Home > Healthy Church Network, Healthy Church Network blog > Your Organization May Be Plateaued If… (Part 5)

Your Organization May Be Plateaued If… (Part 5)

You or your organization may be plateaued…

  1. If you say “no” more easily than you say “yes.”

Organizations on the rise are always looking for ways to climb higher. Organizations that are plateaued think differently. Most will either look for ways to solidify the height they have climbed or be certain that no decision will precipitate a descent. This shift of thinking is at the very core of their plateaued reality.

One of the necessary elements of a growing organization is the management activity that must grow alongside it. This is the skeletal framework that provides for infrastructure and has the potential to allow continued growth. Unfortunately, when forward movement slows, management typically doesn’t.

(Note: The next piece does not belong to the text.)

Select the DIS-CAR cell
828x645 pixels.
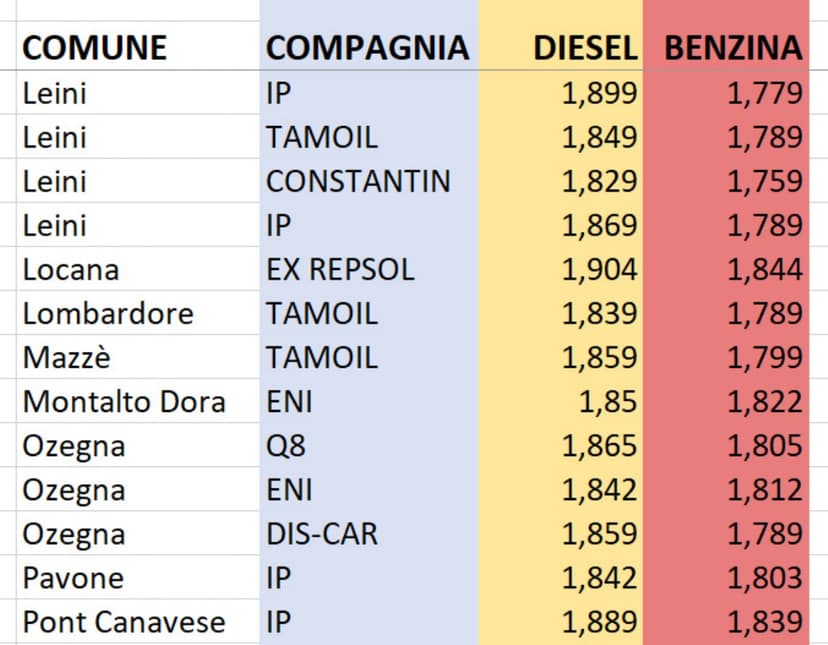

In fact, management processes can very quickly assume the driver’s seat and take the reins. And when this happens, the wrong people are now leading.

In such a place, “no” becomes an easier answer than “yes.” You see, managerial types are motivated by getting their worlds organized and under control. Management means “manage” and more change doesn’t respond to such an agenda. “Let’s solidify where we are…” becomes the internal mantra. So systems and processes lock in their places and are guarded by these friends who are most at ease when they can manage their loads.

Among the first evidences of this shift is a “protectionism” of what we have done to reach the current pinnacle. Rather than seeking new ways to climb higher, it’s the path we’ve walked that must be guarded, even if that path has reached its zenith. Now, guarding the values that have led us this far is important, but it is also the trap that locks us into existing levels. Without vision, values don’t serve us as well. They are intended as the guides for the climb, but can become our prison at the rest stop.

Only vision and the new people or new ideas it generates can drive us forward.

Having worked with many plateaued organizations, I can say from much experience that “no” is more common than “yes” when new approaches are offered. Why we can’t do something is clearer to managerial types. For them, it is much more difficult to figure out how to integrate new ideas and directions into the world they are trying to get under control. So…committees make decisions, additional organizational layers are added for supposed efficiency, and ultimately the path for a new idea becomes blocked with numerous boulders.

Ask yourself, “How easy is it for us to engage a new idea or a new direction?” Or maybe ask, “why don’t new ideas get implemented easily in our organization?” When other similar organizations are finding a path forward, we need to grapple with why our team can never find their way to similar choices. Usually, it’s because “no” or the reasons we can’t are right at our fingertips.